According to the BP Statistical Review of World Energy 2004, guaranteed fuel reserves totalled 1.146,3 billion barrels, equal to 156,7 billion tons, at the end of 2003.  As a ration of current annual production, such global reserves would guarantee 41 years of production. This data, as well as research and forecasts of the prestigious MIT, Massachusetts Institute of Technology, prompted Aurelio Peccei and his colleagues at the "Club di Roma" to predict that crude oil supplies are assured for only another 41 years.

Yet, in recent years, global fuel consumption has increased slightly at an annual average rate of about 2,3 per cent, an increase concentrated mostly in developing countries. At the same time however, there has also been a corresponding growth in guaranteed fuel reserves. In fact in 1993 guaranteed reserves stood at 1.023,6 billion barrels and, in 1983, at 723 billion barrels. The ratio between reserves and production has also risen: at the beginning of the sixties it was equal to 20, and in 1970 had risen to 31 (source DeGolyer & McNaughton). This all goes to show that in recent years, increased consumption has been matched by an expansion in petroleum reserves.  Thus, the ratio between identified reserves and annual global production does not mean in any way that, within a certain number of years, petroleum reserves will be exhausted, as the neo-Malthusians would have us believe.

Put simply, we should not worry that there will be no more oil 41 years down the road, in 2045. Going by current data, David Deming of the University of Oklahoma says, for example, there is enough fuel to cover increased global consumption at least until 2100 and perhaps even well beyond that.  One of the main problems lies in the disproportionate geographic spread of oil resources across the world.  But this reality, in conditions of free market trade, does not account in any way for sharply increased prices. If China and the Far East in general are lacking energy supplies, they can import petroleum from elsewhere, especially the Middle East, which has large excesses.

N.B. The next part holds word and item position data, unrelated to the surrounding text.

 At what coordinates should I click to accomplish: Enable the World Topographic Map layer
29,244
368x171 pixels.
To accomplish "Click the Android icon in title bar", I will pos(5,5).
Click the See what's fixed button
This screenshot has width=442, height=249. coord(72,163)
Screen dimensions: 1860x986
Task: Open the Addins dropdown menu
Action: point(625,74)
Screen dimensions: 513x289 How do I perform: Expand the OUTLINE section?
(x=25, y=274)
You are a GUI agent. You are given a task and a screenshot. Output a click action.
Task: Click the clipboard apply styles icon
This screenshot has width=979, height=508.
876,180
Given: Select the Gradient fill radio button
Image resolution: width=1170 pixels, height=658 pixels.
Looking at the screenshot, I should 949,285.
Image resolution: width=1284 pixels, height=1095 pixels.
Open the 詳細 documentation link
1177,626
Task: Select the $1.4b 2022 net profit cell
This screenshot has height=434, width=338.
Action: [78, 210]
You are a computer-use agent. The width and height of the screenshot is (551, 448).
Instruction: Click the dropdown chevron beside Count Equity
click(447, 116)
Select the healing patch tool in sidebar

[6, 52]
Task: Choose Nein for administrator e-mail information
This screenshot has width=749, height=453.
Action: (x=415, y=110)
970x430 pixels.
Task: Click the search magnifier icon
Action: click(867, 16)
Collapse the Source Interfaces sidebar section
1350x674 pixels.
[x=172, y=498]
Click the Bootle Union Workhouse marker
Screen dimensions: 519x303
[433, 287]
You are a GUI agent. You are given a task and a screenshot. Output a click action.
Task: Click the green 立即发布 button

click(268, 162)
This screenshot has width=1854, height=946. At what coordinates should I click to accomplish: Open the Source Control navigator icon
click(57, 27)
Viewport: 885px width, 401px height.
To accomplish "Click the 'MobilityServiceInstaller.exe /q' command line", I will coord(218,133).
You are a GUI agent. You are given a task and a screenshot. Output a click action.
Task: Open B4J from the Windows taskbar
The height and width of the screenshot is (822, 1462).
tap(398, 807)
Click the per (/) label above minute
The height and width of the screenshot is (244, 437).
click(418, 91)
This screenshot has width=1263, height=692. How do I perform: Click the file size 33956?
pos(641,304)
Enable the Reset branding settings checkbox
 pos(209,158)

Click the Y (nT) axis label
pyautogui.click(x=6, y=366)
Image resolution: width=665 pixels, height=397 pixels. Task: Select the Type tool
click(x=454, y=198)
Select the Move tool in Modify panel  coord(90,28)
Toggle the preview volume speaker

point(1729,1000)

So what is behind the sudden leap in oil prices? The truth is that marginal production capacity has dropped in recent years, due to faulty forecasting.  In other words, even if there are plenty of oilfields, and their whereabouts are, by and large, known, supply is less than potential demand because extra oil cannot be had by simply turning a tap.

To explain better: once reserves are identified through geo-seismic research and exploration wells, discovery wells must be drilled, oil pipelines and loading terminals built. In some cases, refineries must be expanded to accommodate expensive facilities to process heavy crude oil with high sulphur content, in order to produce non-polluting distilled oils required for land, air and sea transport.

All this means that there is a delay of about seven or eight years (in some cases less, in others even more) before resources extracted from an oil field can be available as finished products on the market.  Firstly, this can lead to two results: either there is a buffer in terms of available, but unused, production capacity, to meet inevitable and unforeseen swings in international demand for crude oil and energy; or else we must put up with periodic cycles of fluctuations, even extreme, in prices.  This is precisely the case in China, for example, where the car population has boomed, with an increase of about 80 per cent.

Secondly, there is the need for macroeconomic analysis instruments and consumption predictions capable of providing a highly accurate forecast over 10 years in the future.  At this time, neither has materialised.

As for marginal production capacity readily available, we have witnessed a notable reduction in buffer measures in recent years, so that now practically only Saudi Arabia has significant, though insufficient, quantities, in relation to global petroleum demands.  The reason is, on one hand, that state-owned companies of producing companies have had trouble making necessary investments, due to public budget deficits in the wake of a long period of low crude oil prices.  On the other hand private oil company executives around the world, whose personal income is often tied to stock values, have favoured a short-term, often a very-short-term, approach, under the pressure of quarterly reports required by nearly all stock exchanges.